Abstract
Background Residents of nursing homes and long‐term care facilities are at a higher risk of outbreaks of influenza and of serious complications of influenza than those in the community. In late July 2005, a 90‐bed chronic care psycho‐geriatric hospital in Sydney, Australia, reported cases of influenza‐like illness (ILI) occurring amongst its residents.
Methods An investigation to confirm the outbreak, and its cause, was undertaken. Influenza vaccination levels amongst residents, and the effects of antiviral drugs used for prevention and treatment, were assessed.
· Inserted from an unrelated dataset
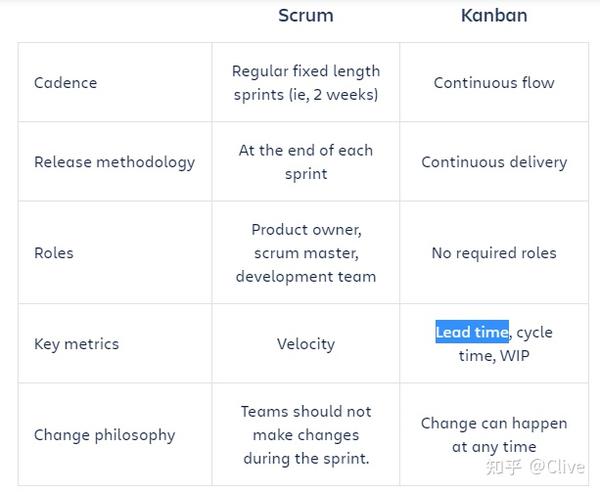Click the 'Regular fixed length sprints' cell
600x492 pixels.
click(305, 83)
Oseltamivir was only given to the residents, in the form of both treatment and prophylaxis.
Results A total of 22 out of 89 residents met the clinical case definition of ILI with onset on or after 27 July 2005. This represents an attack rate of 25%. Oseltamivir was commenced on day 9 of the outbreak. Influenza B was identified in six residents as the causative agent of the outbreak. No deaths or acute hospitalization were recorded for this outbreak and there were no further reported cases after the introduction of oseltamivir. Vaccine effectiveness was 75% and the strain of influenza B isolated was well matched to that year’s vaccine.
Conclusions There are few data on the use of oseltamivir in influenza B outbreaks. Early antiviral intervention appeared to curtail this outbreak of influenza B in a chronic care facility. We found high vaccine effectiveness in this frail, institutionalized population, highlighting the importance of influenza vaccination for residents of chronic care facilities.
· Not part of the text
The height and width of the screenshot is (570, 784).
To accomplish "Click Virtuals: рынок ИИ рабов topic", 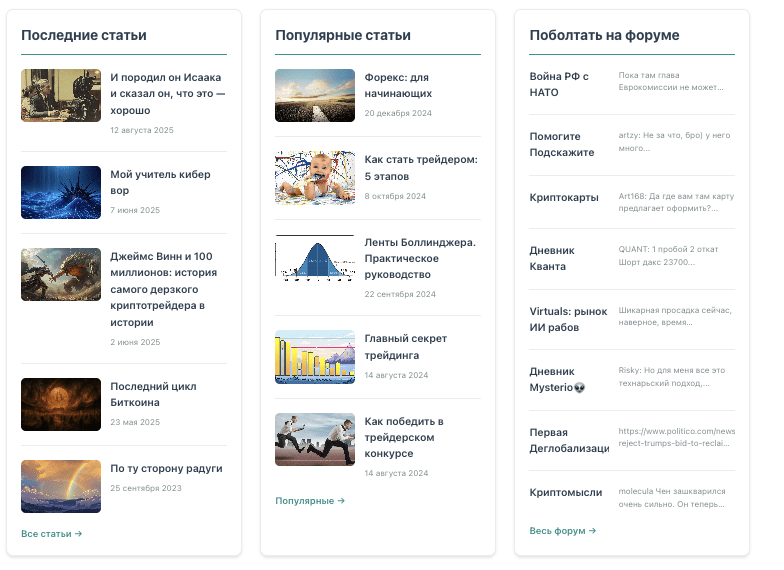I will [x=568, y=319].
Keywords: Influenza, oseltamivir, antiviral, hospital, vaccination, outbreak
Introduction
Residents of facilities such as nursing homes and long‐stay hospitals are at a higher risk of influenza outbreaks than people living in the wider community. They are especially susceptible because of their frailty, increased age and the presence of multiple co‐morbidities. In addition, the closed conditions of the facilities, the close proximity in which the residents live and the frequent contact with staff, volunteers and to a less extent visitors may contribute to the rapid transmission of virus during outbreaks. 1 When influenza outbreaks occur in these facilities, attack rates can range from 10% to 70%; 2 , 3 with hospitalization occurring in more than half of ill residents, and death resulting in 30% of cases. 4 , 5 , 6 Although more severe disease is associated with influenza A outbreaks, influenza B has also been associated with considerable morbidity and mortality, despite the availability of annual influenza vaccines for several decades. 7
Neuraminidase inhibitors (NI), such as oseltamivir and zanamvir are useful in the treatment and prophylaxis of influenza virus infections. A double blinded randomized control trial of highly vaccinated long‐term care residents verified that oseltamivir pre‐exposure prophylaxis led to a 92% reduction in the incidence of laboratory‐confirmed influenza (P < 0·01). 8 Although the efficacy of post‐exposure prophylaxis with influenza antivirals, especially in these facilities, has not yet been established, observational studies have reported that they are effective in controlling influenza outbreaks. 9 , 10 Early administration (within 48 hours of first symptoms) of these products has been shown to reduce symptom duration and severity and the overall risk of complications by 25–40%. 11 , 12 , 13 However, many unsolved issues remain regarding outbreak control and the use of antivirals, and as such the use of antivirals during outbreaks in closed environments is still limited in many countries. 14
On 30 July 2005, public health authorities in Sydney, Australia, were informed of an outbreak of respiratory illness in a long‐term care psycho‐geriatric hospital. The Public Health Unit invited researchers from the National Centre for Immunisation Research and Surveillance to study the role of vaccination and antiviral use during the outbreak. The overall aim of the investigation was to confirm the presence of an outbreak, to determine the causative agent and to control the outbreak.
Methods
Epidemiological investigation
An influenza outbreak was identified on 30 July 2005 in a long‐term care psycho‐geriatric hospital. This hospital provides long‐term care for confused and disturbed elderly residents, for terminally ill patients and those with spinal conditions. Its other specialities are in the geriatric rehabilitation, aged care, respite, transit and psychiatric areas. At the time of the outbreak, the facility had 89 residents including 49 female and 40 male residents, with a median age of 78·3 years (range: 35–98 years) (Table 1). The facility was divided into five units, which were located in three separate buildings. Residents from units A, B and C had no access to the rest of the facility. Units D and E were located in the same building but on different floors, and both accommodated frail aged residents. Figure 1 shows the layout of the facility and the timeline of outbreak activity. Each unit had a communal living area and dining room.
Table 1.
Demographic information relating to residents of the hospital in Sydney, Australia, July 2005
| Characteristics | n = 89 (%) |
|---|---|
| Male | 40 (44·9) |
| Female | 49 (55·1) |
| ≤65 years | 39 (43·8) |
| >65 years | 50 (56·2) |
| Living in unit | |
| Unit A | 16 (18·0) |
| Unit B | 10 (11·2) |
| Unit C | 16 (18·0) |
| Unit D | 21 (23·6) |
| Unit E | 26 (29·2) |
| Co‐morbidities | |
| Huntington’s disease | 16 (18·0) |
| Dementia | 16 (18·0) |
| Other psycho‐geriatric disorders | 10 (11·2) |
| Symptoms | |
| Acute respiratory | 24 (27·0) |
| Met ILI case definition | 22 (24·7) |
| Vaccinated | |
| Prior to outbreak | 45 (51·0) |
ILI, influenza‐like illness.
Figure 1.

Layout of the hospital and timeline of events.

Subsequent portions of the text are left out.